> [Listed entries]
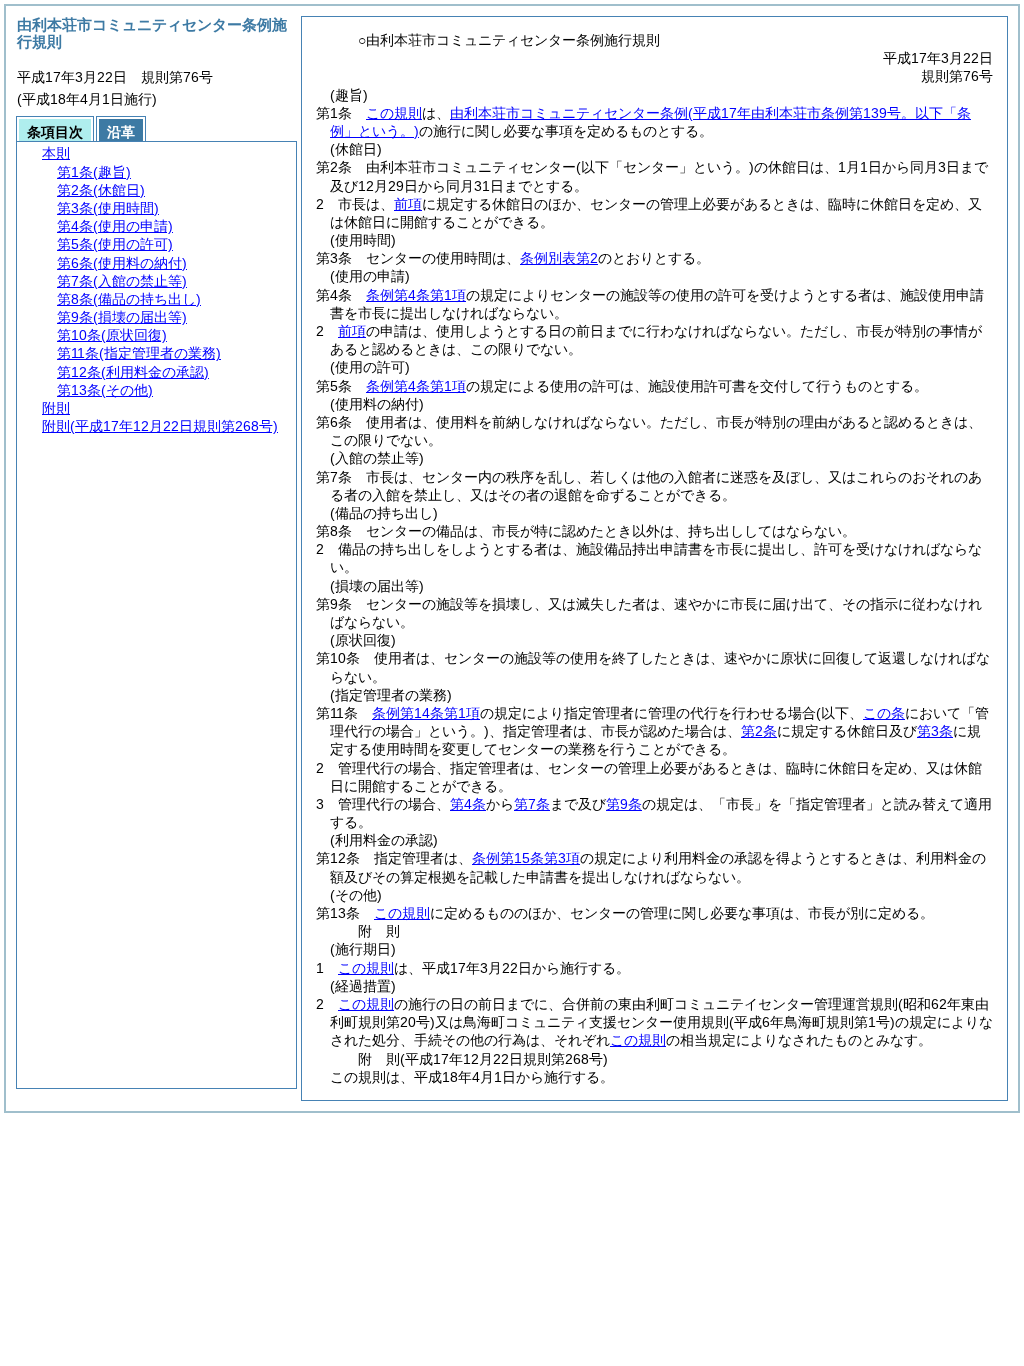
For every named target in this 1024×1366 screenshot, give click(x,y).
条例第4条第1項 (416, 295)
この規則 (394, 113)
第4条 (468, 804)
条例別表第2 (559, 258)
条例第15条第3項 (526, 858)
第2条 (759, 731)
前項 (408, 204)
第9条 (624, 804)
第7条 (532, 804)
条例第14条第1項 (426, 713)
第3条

> [What is needed]
What is needed is an exact repeat of the records, with every picture left out.

> [Task answer]
For every named target in this 1024×1366 screenshot, give click(x,y).
条例第4条第1項 (416, 295)
この規則 (394, 113)
第4条 (468, 804)
条例別表第2 (559, 258)
条例第15条第3項 (526, 858)
第2条 (759, 731)
前項 (408, 204)
第9条 (624, 804)
第7条 (532, 804)
条例第14条第1項 (426, 713)
第3条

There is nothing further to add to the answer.